====== Text extract ======

Reliable data on industrial subsidies is necessary to monitor what governments are doing worldwide and analyse how subsidies are shaping global markets. This can help countries build a shared understanding of the challenge, paving the way for co-operative efforts to find solutions.
Building on its longstanding work measuring subsidies across agriculture (OECD, 2025[1]), fisheries (OECD, 2023[2]), and fossil fuels (OECD, 2025[3]), the OECD has spent nearly a decade investing in measuring industrial subsidies. For the first time, the OECD is now releasing a public version of the OECD MAGIC (Manufacturing Groups and Industrial Corporations) database. The database includes subsidy estimates and financial information for 525 of the largest manufacturing groups globally over the period 2005-24 across 15 key industrial sectors, which together make up the bulk of global manufacturing. The public version of the database provides downloadable data on the value of subsidies across years, sectors, subsidy instruments, and geographical groupings.
The OECD MAGIC database takes a unique approach; it is not based on the subsidies governments disclose, but on the amounts that firms actually receive. This firm-level approach allows MAGIC to measure subsidies provided globally – even where governments are not transparent about the subsidies they provide – and to identify subsidies given at the subnational (city, county, state) level. Looking at what firms receive makes it possible to identify new forms of support, including subsidies provided in the form of below-market finance (cheap loans offered by state-owned banks), and to shed new light on the role of state enterprises as both important recipients and providers of subsidies. Finally, the firm-level approach demonstrates how subsidies are associated with companies’ sales revenue, providing direct evidence of their potential to confer a competitive advantage on recipients (detailed information on the methodology behind MAGIC available here).

====== Material provided ======

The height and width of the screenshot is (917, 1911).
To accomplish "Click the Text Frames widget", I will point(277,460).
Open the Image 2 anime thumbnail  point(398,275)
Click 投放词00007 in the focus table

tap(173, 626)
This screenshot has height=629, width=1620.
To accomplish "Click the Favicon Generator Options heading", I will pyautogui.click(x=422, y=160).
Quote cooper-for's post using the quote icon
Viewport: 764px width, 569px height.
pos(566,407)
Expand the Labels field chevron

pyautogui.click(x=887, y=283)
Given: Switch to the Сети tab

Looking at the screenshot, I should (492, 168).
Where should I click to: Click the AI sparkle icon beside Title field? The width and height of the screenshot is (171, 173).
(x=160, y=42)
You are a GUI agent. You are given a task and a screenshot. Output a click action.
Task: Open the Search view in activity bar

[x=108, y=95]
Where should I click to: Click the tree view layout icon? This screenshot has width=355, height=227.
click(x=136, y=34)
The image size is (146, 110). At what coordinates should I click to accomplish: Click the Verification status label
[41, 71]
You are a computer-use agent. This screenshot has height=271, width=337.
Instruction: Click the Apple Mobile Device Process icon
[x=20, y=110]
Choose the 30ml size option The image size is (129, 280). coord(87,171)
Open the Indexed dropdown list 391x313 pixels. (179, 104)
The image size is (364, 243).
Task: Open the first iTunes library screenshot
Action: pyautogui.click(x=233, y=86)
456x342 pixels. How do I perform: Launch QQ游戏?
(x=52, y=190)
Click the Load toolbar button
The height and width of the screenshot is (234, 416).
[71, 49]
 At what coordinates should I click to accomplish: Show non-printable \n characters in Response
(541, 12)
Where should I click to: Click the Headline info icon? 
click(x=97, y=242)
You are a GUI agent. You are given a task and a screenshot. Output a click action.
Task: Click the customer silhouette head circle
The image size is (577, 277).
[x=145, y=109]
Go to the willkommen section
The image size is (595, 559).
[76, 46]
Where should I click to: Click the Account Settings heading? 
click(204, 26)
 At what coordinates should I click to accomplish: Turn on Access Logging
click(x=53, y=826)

======

• Your task: Can you continue the text on the OECD MAGIC industrial subsidies database, starting right after its last sentence?

• Answer for this exercise:
This report accompanies the public release of the OECD MAGIC database and highlights the key findings based on the latest (2024) data. It outlines key trends across subsidy types, sectors, and regions and presents the results of OECD analysis on what these subsides mean for global markets. Snapshots of the situation in the 15 sectors covered by MAGIC are provided in Annex A. Future editions of this report will provide annual updates based on MAGIC data. Separate deep dives into individual sectors will also continue to be produced periodically. The results presented do not prejudge the outcome of any assessments that may be undertaken by investigating authorities or under the World Trade Organization (WTO) dispute settlement procedures on subsidies and countervailing measures
Subsidies have reached their highest levels since the global financial crisis of 2008-09 Industrial subsidies peaked in absolute terms in 2023 before declining slightly in 2024. As a share of firms’ sales revenue, subsidies reached 1.3% in 2024 — the second highest level on record after 2009 (Figure 1, right). The 2009 peak, however, coincided with a severe global recession, when a 15% year‑over‑year collapse in sales mechanically inflated the subsidy‑to‑revenue ratio. This was not the case in 2023-24, which indicates the recent increase in industrial subsidies to be more structural. In nominal terms, subsidies across the 15 industrial sectors covered by the OECD MAGIC database totalled USD 108 billion in 2024 (Figure 1, left), or USD 94 billion at constant 2015 prices. Both figures represent the second‑highest levels observed to date, following the record high in 2023.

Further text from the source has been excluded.